Of course, the extraordinary contribution of the people of Wales through participating and shaping research is the reason that research can happen, and has grown over the years.
Jennie Williams, research nurse, reflected that : "‘Being a Research Nurse has given me first hand insight into the impact participating in research can have on patients health and wellbeing, both clinically and in their everyday life. Whether it’s through a novel Psoriasis drug that has given a patient a new found confidence to show their skin, an innovative surgical intervention that reduces recurrence and subsequent additional treatment in oncology or, a purely altruistic opportunity to contribute towards increasing understanding of a rare disease. Participating in a research study not only furthers our knowledge and medical advances it empowers patients, providing them with the ability to make decisions about their own care."
Patient and public empowerment is at the very heart of the ever increasing focus on public involvement and engagement in research. This area of work has seen more and more people involved in shaping research questions to meet real-world needs, how it is delivered and the findings turned into better health and social care services and policies.

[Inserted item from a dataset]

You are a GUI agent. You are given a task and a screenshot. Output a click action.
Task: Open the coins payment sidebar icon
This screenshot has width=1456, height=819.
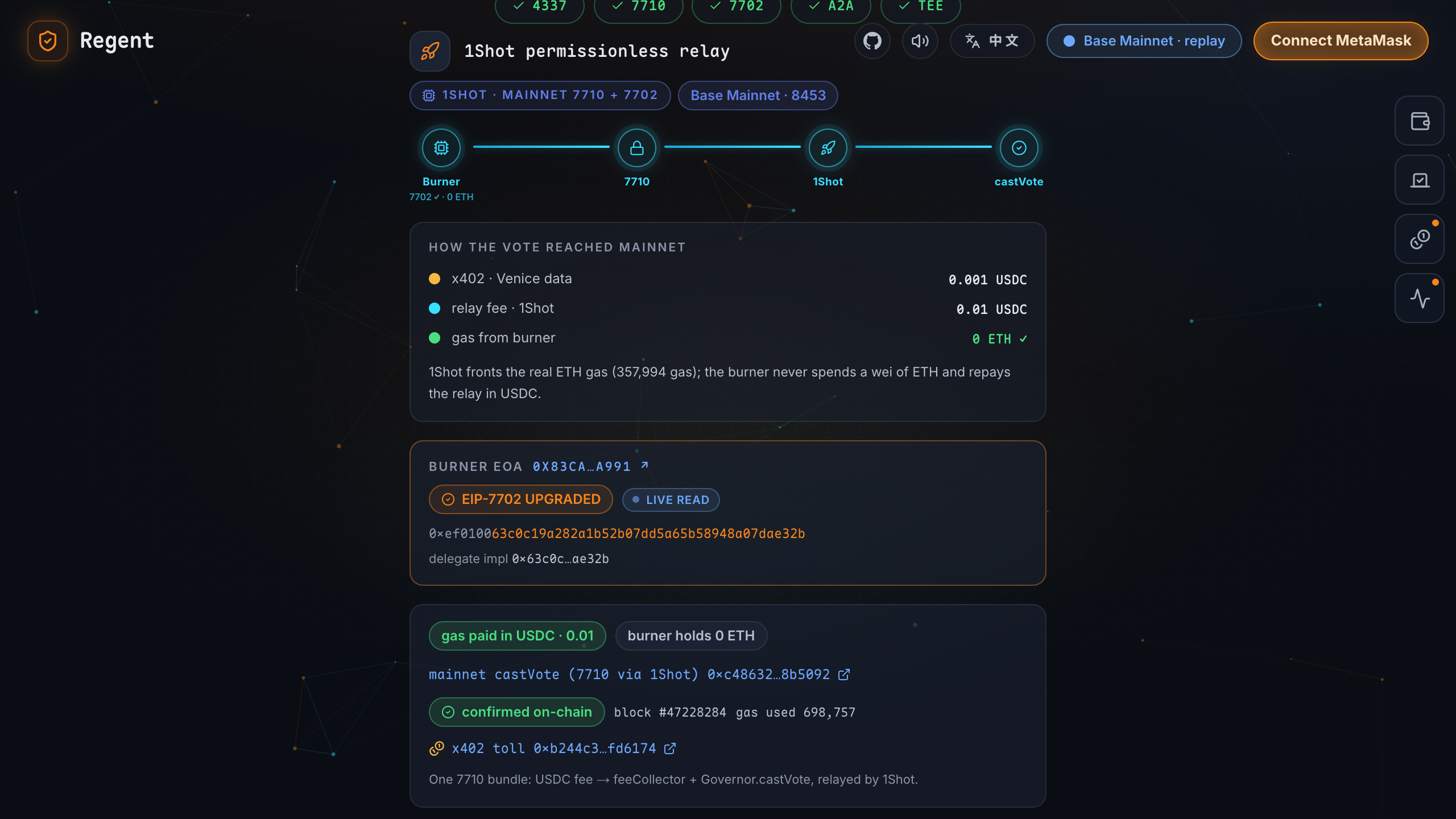[x=1420, y=239]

Jayne Jones, head of research delivery for North Wales notes: “By far the most satisfying development over the last 20 years has been the growing involvement of patients and the public in all aspects of research development, design and delivery. When I worked as a research nurse in 2000, we were not allowed to put up a poster to promote research in case it was viewed as coercive. Today patients and the public have a real voice and influence on the research agenda and drive research programmes to ensure they benefit real people. The result is quality, relevant research which really is delivering ‘tomorrow’s care’.”